EXERCISE MATERIAL section start

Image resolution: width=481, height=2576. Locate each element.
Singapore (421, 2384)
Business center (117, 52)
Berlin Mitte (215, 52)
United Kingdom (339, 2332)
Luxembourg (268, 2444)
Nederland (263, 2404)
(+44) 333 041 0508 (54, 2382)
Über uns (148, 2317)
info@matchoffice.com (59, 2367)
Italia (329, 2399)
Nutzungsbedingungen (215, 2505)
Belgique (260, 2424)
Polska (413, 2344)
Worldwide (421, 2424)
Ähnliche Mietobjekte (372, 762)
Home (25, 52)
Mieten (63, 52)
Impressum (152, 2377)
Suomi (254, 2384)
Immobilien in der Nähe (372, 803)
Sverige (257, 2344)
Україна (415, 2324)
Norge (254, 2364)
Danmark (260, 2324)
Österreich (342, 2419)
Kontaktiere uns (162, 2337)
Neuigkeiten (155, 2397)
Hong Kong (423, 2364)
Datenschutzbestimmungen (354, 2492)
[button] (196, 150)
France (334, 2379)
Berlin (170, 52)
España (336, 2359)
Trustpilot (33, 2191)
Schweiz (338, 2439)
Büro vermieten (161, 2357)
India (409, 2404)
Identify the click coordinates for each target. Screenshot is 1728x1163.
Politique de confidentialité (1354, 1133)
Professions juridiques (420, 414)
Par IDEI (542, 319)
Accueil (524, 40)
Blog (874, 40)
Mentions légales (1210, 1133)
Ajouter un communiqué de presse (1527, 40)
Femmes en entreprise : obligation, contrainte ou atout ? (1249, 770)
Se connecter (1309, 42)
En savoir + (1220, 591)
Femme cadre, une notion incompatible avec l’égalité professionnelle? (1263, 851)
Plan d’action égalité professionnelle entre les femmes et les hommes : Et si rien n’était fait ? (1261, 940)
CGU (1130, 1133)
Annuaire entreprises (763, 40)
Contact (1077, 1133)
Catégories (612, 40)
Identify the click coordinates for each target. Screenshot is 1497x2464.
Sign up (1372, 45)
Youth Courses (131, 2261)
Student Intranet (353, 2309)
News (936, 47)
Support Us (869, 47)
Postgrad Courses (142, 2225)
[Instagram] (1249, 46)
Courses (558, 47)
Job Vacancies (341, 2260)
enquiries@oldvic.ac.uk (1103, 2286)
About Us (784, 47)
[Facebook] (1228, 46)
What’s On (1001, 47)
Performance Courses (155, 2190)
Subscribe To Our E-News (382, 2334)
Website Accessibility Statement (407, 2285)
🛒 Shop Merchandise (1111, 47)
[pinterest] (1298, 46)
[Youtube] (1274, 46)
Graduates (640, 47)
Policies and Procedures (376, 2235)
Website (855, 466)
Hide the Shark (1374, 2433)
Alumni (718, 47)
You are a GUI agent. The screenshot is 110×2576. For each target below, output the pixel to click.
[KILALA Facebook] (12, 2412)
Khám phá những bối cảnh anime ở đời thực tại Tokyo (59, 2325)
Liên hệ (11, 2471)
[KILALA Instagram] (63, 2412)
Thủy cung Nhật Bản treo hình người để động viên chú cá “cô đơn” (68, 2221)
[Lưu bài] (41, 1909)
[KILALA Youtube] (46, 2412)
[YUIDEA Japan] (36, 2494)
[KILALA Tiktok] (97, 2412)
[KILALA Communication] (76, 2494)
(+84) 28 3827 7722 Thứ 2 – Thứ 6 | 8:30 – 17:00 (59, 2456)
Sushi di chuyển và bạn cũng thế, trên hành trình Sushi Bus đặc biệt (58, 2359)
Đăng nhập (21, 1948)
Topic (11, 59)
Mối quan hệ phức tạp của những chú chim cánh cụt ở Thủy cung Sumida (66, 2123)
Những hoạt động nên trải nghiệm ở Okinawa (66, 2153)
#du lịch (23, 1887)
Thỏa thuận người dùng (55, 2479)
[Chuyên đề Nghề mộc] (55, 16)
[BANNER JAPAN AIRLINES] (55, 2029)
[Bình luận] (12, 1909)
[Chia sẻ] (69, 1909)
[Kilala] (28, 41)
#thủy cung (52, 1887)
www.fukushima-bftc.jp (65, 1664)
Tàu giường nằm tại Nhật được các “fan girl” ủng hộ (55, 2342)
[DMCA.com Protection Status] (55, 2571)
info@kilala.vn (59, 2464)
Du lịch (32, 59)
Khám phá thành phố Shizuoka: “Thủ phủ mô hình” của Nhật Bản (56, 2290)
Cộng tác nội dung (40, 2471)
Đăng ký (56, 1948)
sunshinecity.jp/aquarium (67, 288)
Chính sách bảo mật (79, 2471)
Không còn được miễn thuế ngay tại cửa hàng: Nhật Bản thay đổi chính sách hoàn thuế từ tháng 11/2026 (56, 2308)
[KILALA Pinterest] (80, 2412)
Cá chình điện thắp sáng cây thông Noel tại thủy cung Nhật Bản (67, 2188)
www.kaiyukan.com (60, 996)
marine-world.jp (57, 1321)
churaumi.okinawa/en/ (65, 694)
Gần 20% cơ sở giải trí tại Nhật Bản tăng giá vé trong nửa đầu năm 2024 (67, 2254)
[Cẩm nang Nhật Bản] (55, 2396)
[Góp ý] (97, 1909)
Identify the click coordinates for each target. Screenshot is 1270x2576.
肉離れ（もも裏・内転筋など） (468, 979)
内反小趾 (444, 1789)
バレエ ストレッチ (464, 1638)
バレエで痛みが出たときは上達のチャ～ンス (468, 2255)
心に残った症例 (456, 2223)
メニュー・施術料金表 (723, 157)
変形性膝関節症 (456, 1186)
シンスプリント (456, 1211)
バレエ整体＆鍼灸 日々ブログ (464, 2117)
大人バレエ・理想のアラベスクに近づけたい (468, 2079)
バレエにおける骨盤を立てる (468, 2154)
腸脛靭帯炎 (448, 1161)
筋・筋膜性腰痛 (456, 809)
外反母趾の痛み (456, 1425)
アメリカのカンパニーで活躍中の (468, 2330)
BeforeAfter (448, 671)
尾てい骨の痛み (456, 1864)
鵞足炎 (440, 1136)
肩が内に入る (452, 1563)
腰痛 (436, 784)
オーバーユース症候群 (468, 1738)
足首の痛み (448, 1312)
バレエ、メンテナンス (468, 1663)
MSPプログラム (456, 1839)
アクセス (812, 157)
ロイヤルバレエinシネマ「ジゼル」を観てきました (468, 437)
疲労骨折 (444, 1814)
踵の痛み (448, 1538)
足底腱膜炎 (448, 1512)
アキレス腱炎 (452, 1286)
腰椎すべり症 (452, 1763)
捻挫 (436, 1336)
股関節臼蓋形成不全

EXERCISE MATERIAL section end

## WHAT THIS TASK INVOLVES
Each line that has the word "động" counts once. How many such lines are in the data? Give the number alone.

## SOLUTION TO THIS TASK
2